EXERCISE PROMPT:
What follows is data; output all of it exactly as given.

Stored items
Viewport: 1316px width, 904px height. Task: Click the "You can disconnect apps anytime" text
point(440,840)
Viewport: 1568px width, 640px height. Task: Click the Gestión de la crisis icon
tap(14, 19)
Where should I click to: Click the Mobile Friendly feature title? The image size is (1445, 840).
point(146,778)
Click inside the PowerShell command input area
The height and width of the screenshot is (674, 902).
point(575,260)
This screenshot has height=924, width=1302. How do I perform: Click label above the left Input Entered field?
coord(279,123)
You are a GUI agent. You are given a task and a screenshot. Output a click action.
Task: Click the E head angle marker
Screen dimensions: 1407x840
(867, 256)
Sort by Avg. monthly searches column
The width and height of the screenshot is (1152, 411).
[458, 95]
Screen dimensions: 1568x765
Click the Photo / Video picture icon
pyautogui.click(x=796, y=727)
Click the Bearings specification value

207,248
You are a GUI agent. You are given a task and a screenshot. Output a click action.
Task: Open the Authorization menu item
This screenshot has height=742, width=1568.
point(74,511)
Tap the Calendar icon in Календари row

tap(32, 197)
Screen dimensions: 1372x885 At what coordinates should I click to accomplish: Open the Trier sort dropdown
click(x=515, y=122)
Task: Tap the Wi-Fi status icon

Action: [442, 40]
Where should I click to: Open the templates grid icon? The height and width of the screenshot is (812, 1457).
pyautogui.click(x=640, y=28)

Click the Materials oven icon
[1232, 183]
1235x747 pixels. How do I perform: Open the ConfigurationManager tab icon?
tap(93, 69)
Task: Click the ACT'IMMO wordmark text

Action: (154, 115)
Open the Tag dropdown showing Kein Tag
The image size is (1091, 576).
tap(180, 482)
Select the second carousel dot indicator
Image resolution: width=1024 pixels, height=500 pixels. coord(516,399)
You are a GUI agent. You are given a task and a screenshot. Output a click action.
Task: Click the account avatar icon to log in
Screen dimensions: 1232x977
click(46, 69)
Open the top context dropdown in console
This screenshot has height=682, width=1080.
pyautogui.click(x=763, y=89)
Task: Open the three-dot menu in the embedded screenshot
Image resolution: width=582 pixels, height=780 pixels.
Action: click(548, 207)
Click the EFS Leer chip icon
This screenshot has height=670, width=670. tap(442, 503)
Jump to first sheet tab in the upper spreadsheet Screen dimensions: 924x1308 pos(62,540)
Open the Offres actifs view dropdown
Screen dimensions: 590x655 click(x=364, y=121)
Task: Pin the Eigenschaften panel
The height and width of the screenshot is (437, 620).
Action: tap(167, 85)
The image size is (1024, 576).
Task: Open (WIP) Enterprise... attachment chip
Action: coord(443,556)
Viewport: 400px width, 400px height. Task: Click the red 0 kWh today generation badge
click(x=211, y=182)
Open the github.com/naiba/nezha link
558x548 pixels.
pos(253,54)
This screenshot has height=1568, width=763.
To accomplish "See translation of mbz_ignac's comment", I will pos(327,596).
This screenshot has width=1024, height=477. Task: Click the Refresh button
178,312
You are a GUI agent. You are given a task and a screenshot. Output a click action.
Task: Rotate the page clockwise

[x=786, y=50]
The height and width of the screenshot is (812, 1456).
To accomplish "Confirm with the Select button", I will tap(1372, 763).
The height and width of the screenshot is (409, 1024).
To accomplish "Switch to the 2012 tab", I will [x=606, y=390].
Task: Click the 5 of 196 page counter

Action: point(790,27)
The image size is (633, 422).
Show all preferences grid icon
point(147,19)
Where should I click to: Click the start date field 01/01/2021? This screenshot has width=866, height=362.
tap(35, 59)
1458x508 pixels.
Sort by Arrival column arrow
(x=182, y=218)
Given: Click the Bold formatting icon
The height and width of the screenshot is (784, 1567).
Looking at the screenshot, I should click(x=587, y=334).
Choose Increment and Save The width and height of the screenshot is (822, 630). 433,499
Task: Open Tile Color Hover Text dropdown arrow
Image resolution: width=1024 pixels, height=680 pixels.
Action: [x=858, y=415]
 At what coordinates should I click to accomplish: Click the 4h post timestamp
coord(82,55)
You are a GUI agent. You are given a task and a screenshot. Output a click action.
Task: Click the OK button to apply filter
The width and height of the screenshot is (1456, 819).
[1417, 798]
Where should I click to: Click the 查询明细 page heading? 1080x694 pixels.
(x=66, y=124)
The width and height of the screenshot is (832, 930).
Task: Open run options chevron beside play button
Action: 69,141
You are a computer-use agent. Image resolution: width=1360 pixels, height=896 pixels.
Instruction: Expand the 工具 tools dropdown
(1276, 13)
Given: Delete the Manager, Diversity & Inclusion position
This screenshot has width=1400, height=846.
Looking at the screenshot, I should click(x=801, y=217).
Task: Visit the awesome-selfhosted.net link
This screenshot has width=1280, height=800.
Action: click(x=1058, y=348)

YOUR RESPONSE:
Viewport: 1316px width, 904px height. Task: Click the "You can disconnect apps anytime" text
point(440,840)
Viewport: 1568px width, 640px height. Task: Click the Gestión de la crisis icon
tap(14, 19)
Where should I click to: Click the Mobile Friendly feature title? The image size is (1445, 840).
point(146,778)
Click inside the PowerShell command input area
The height and width of the screenshot is (674, 902).
point(575,260)
This screenshot has height=924, width=1302. How do I perform: Click label above the left Input Entered field?
coord(279,123)
You are a GUI agent. You are given a task and a screenshot. Output a click action.
Task: Click the E head angle marker
Screen dimensions: 1407x840
(867, 256)
Sort by Avg. monthly searches column
The width and height of the screenshot is (1152, 411).
[458, 95]
Screen dimensions: 1568x765
Click the Photo / Video picture icon
pyautogui.click(x=796, y=727)
Click the Bearings specification value

207,248
You are a GUI agent. You are given a task and a screenshot. Output a click action.
Task: Open the Authorization menu item
This screenshot has height=742, width=1568.
point(74,511)
Tap the Calendar icon in Календари row

tap(32, 197)
Screen dimensions: 1372x885 At what coordinates should I click to accomplish: Open the Trier sort dropdown
click(x=515, y=122)
Task: Tap the Wi-Fi status icon

Action: [442, 40]
Where should I click to: Open the templates grid icon? The height and width of the screenshot is (812, 1457).
pyautogui.click(x=640, y=28)

Click the Materials oven icon
[1232, 183]
1235x747 pixels. How do I perform: Open the ConfigurationManager tab icon?
tap(93, 69)
Task: Click the ACT'IMMO wordmark text

Action: (154, 115)
Open the Tag dropdown showing Kein Tag
The image size is (1091, 576).
tap(180, 482)
Select the second carousel dot indicator
Image resolution: width=1024 pixels, height=500 pixels. coord(516,399)
You are a GUI agent. You are given a task and a screenshot. Output a click action.
Task: Click the account avatar icon to log in
Screen dimensions: 1232x977
click(46, 69)
Open the top context dropdown in console
This screenshot has height=682, width=1080.
pyautogui.click(x=763, y=89)
Task: Open the three-dot menu in the embedded screenshot
Image resolution: width=582 pixels, height=780 pixels.
Action: click(548, 207)
Click the EFS Leer chip icon
This screenshot has height=670, width=670. tap(442, 503)
Jump to first sheet tab in the upper spreadsheet Screen dimensions: 924x1308 pos(62,540)
Open the Offres actifs view dropdown
Screen dimensions: 590x655 click(x=364, y=121)
Task: Pin the Eigenschaften panel
The height and width of the screenshot is (437, 620).
Action: tap(167, 85)
The image size is (1024, 576).
Task: Open (WIP) Enterprise... attachment chip
Action: coord(443,556)
Viewport: 400px width, 400px height. Task: Click the red 0 kWh today generation badge
click(x=211, y=182)
Open the github.com/naiba/nezha link
558x548 pixels.
pos(253,54)
This screenshot has height=1568, width=763.
To accomplish "See translation of mbz_ignac's comment", I will pos(327,596).
This screenshot has width=1024, height=477. Task: Click the Refresh button
178,312
You are a GUI agent. You are given a task and a screenshot. Output a click action.
Task: Rotate the page clockwise

[x=786, y=50]
The height and width of the screenshot is (812, 1456).
To accomplish "Confirm with the Select button", I will tap(1372, 763).
The height and width of the screenshot is (409, 1024).
To accomplish "Switch to the 2012 tab", I will [x=606, y=390].
Task: Click the 5 of 196 page counter

Action: point(790,27)
The image size is (633, 422).
Show all preferences grid icon
point(147,19)
Where should I click to: Click the start date field 01/01/2021? This screenshot has width=866, height=362.
tap(35, 59)
1458x508 pixels.
Sort by Arrival column arrow
(x=182, y=218)
Given: Click the Bold formatting icon
The height and width of the screenshot is (784, 1567).
Looking at the screenshot, I should click(x=587, y=334).
Choose Increment and Save The width and height of the screenshot is (822, 630). 433,499
Task: Open Tile Color Hover Text dropdown arrow
Image resolution: width=1024 pixels, height=680 pixels.
Action: [x=858, y=415]
 At what coordinates should I click to accomplish: Click the 4h post timestamp
coord(82,55)
You are a GUI agent. You are given a task and a screenshot. Output a click action.
Task: Click the OK button to apply filter
The width and height of the screenshot is (1456, 819).
[1417, 798]
Where should I click to: Click the 查询明细 page heading? 1080x694 pixels.
(x=66, y=124)
The width and height of the screenshot is (832, 930).
Task: Open run options chevron beside play button
Action: 69,141
You are a computer-use agent. Image resolution: width=1360 pixels, height=896 pixels.
Instruction: Expand the 工具 tools dropdown
(1276, 13)
Given: Delete the Manager, Diversity & Inclusion position
This screenshot has width=1400, height=846.
Looking at the screenshot, I should click(x=801, y=217).
Task: Visit the awesome-selfhosted.net link
This screenshot has width=1280, height=800.
Action: click(x=1058, y=348)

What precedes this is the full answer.